* _Consegna scritta_: Puoi proseguire il brano sullo sportwashing e i Mondiali di calcio, ripartendo subito dopo la sua ultima frase?

* _Estratto del testo_:
---

Allo stesso tempo, la reazione di ONG e associazioni occidentali sa quasi di sfruttamento a sua volta: è come se sfruttassero la visibilità del calcio per ribadire delle denunce di condizioni di vita e lavorative che già avvengono a prescindere da qualsiasi evento sportivo ospitato. Non dobbiamo prendercela solo con il Mondiale, ma bisognerebbe ripensare tutto il sistema a partire da quello FIFA, dove c’è sempre meno spazio di discussione per le federazioni nazionali.
Solo sportwashing?
Proprio in questi giorni, il Guardian ha riassunto in immagini i quasi cent’anni di Coppa del Mondo e sportwashing: la pratica con cui gruppi e governi si avvalgono dello sport per recuperare un certo tipo di reputazione.
Nel corso dei decenni, i Mondiali si sono già tenuti in Paesi non propriamente democratici: Russia 2018 e Qatar 2022 pensando nel breve, ma anche Italia 1934 e Argentina 1978, tra epopea fascista e dittatura dei militari.
Parlare soltanto di sportwashing, però, quando pensiamo agli ingenti investimenti sauditi nello sport nell’ambito di Vision 2030, può essere limitante.
Investire nello sport è certamente un’azione di soft power, ma non è detto che porti a una visibilità positiva: ad esempio, la reputazione del Qatar non è certo migliorata dopo la Coppa del mondo del 2022.

---

[Dati di coordinate degli elementi]

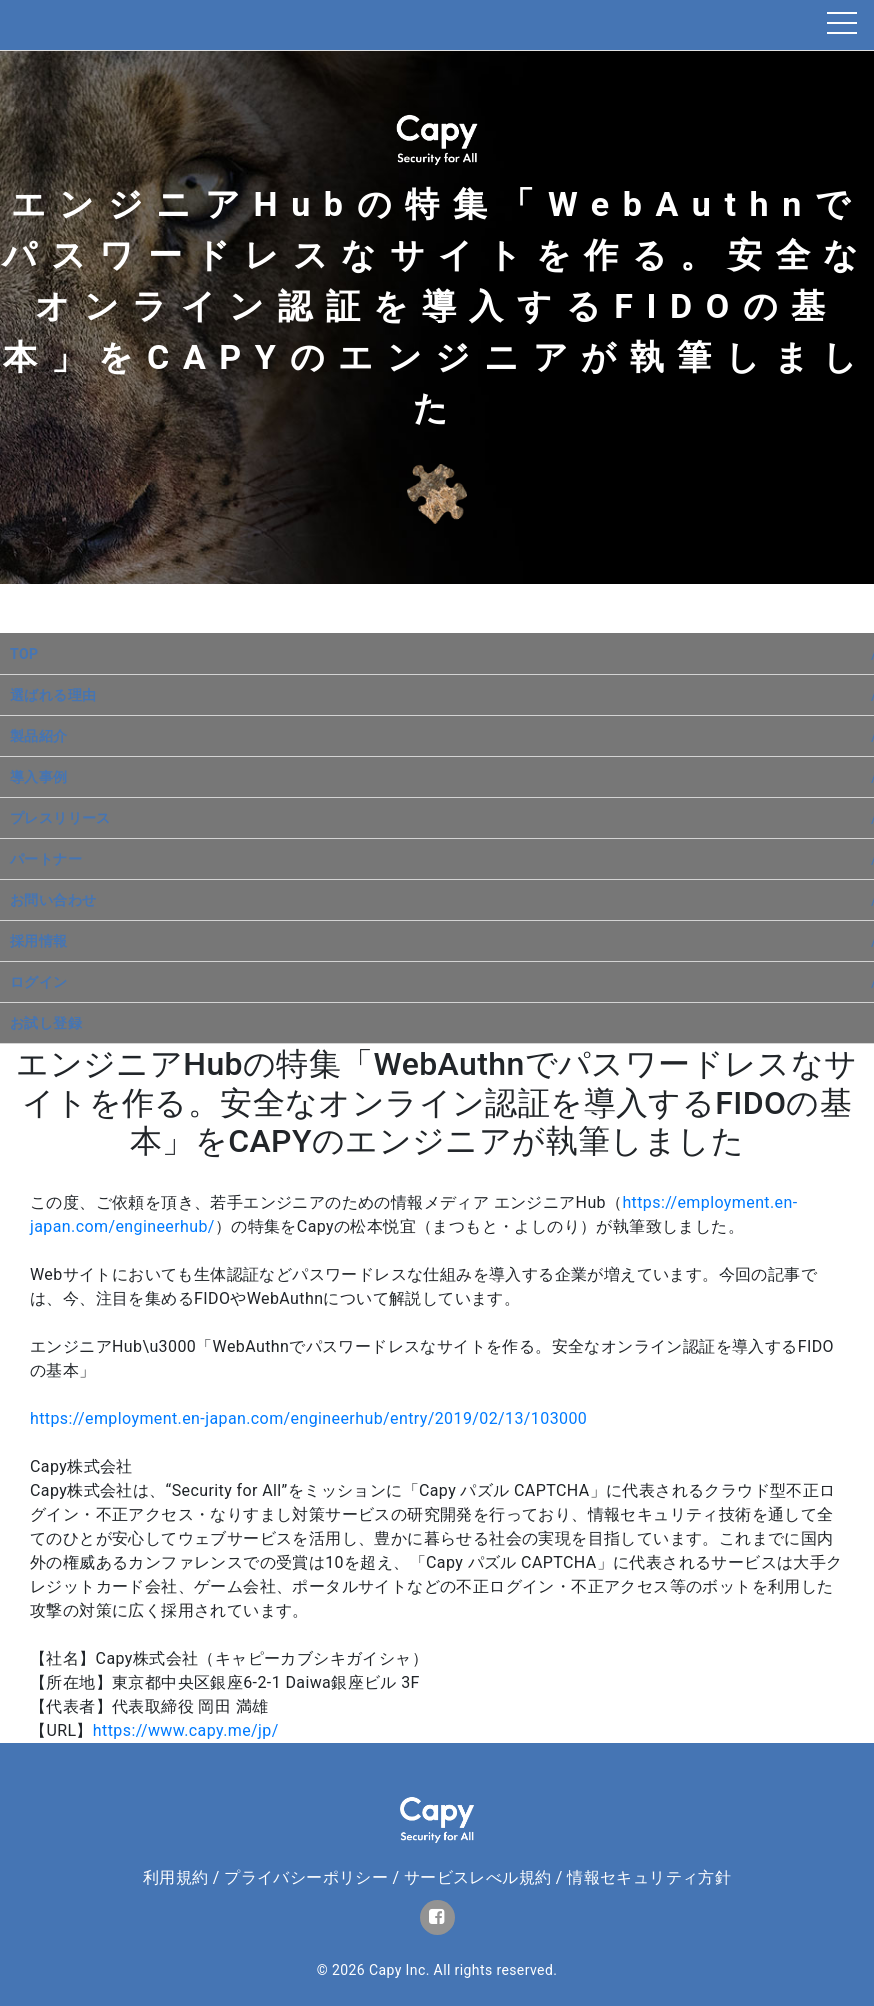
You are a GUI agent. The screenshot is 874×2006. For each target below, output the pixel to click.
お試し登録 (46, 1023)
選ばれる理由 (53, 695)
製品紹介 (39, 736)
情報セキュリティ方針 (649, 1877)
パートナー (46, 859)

---

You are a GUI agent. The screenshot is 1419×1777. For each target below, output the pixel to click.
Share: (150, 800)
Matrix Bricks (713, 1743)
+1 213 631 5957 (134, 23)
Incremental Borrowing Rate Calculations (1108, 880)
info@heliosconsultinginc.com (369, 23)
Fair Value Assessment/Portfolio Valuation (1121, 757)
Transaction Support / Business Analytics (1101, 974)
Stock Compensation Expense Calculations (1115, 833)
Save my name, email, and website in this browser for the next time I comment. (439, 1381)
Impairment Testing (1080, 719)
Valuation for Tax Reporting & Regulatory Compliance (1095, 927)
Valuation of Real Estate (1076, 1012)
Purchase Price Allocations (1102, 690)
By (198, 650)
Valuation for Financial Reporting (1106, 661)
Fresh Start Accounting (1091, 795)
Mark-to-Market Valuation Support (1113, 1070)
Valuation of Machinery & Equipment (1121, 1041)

---

* _Risultato qui sotto_:
Sportwashing è un termine nuovo - utilizzato a partire dai Giochi Europei ospitati da Baku nel 2015 - ma il fenomeno di utilizzare lo sport a livello propagandistico è sempre esistito.
Lo sport è politicamente periferico ma è estremamente visibile, in virtù delle emozioni universali che riesce a suscitare: è stato strumento di fascismi e comunismi, ha accomunato figure come Hitler e Mandela, e dunque dovrebbe essere utilizzato in maniera quantomeno neutra.
Investimenti nello sport
Se apri ora il sito di Vision 2030, la maggiorparte delle immagini presenti riguardano donne e bambini: un immaginario distante dall’Arabia Saudita attuale, ma utile per capire la direzione intrapresa dal Paese del Golfo. La sua visione strategica nello sport va oltre il mero sportwashing:
Gli investimenti sauditi nello sport significano anche ostentazione di potere, investimenti in ottica di diversificare i cardini del Paese dai soli idrocarburi, rendere il Paese più moderno e attrattivo sul piano turistico.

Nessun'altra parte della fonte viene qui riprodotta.